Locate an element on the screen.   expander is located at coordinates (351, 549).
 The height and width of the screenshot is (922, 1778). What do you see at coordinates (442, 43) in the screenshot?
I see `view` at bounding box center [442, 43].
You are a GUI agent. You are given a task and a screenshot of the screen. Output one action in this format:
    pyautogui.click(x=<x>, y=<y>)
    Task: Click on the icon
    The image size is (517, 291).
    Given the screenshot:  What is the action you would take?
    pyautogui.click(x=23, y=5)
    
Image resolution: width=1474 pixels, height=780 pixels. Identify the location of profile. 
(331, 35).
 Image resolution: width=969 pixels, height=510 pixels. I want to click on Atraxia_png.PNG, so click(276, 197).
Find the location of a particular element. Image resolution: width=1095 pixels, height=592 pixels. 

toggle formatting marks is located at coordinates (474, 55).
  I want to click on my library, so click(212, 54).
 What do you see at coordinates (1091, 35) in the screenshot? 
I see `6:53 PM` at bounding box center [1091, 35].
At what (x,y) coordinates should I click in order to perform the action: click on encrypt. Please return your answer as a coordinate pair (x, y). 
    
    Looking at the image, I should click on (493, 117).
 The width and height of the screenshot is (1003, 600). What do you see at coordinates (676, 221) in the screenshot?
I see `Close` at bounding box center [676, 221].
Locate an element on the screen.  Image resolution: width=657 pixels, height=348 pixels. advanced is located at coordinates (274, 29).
__________________________________________________
Written instruction: Copy out all of the lines above, word for word and with nothing changed.

Task answer:
Locate an element on the screen.   expander is located at coordinates (351, 549).
 The height and width of the screenshot is (922, 1778). What do you see at coordinates (442, 43) in the screenshot?
I see `view` at bounding box center [442, 43].
You are a GUI agent. You are given a task and a screenshot of the screen. Output one action in this format:
    pyautogui.click(x=<x>, y=<y>)
    Task: Click on the icon
    The image size is (517, 291).
    Given the screenshot:  What is the action you would take?
    pyautogui.click(x=23, y=5)
    
Image resolution: width=1474 pixels, height=780 pixels. Identify the location of profile. 
(331, 35).
 Image resolution: width=969 pixels, height=510 pixels. I want to click on Atraxia_png.PNG, so click(276, 197).
Find the location of a particular element. Image resolution: width=1095 pixels, height=592 pixels. 

toggle formatting marks is located at coordinates (474, 55).
  I want to click on my library, so click(212, 54).
 What do you see at coordinates (1091, 35) in the screenshot? 
I see `6:53 PM` at bounding box center [1091, 35].
At what (x,y) coordinates should I click in order to perform the action: click on encrypt. Please return your answer as a coordinate pair (x, y). 
    
    Looking at the image, I should click on (493, 117).
 The width and height of the screenshot is (1003, 600). What do you see at coordinates (676, 221) in the screenshot?
I see `Close` at bounding box center [676, 221].
Locate an element on the screen.  Image resolution: width=657 pixels, height=348 pixels. advanced is located at coordinates (274, 29).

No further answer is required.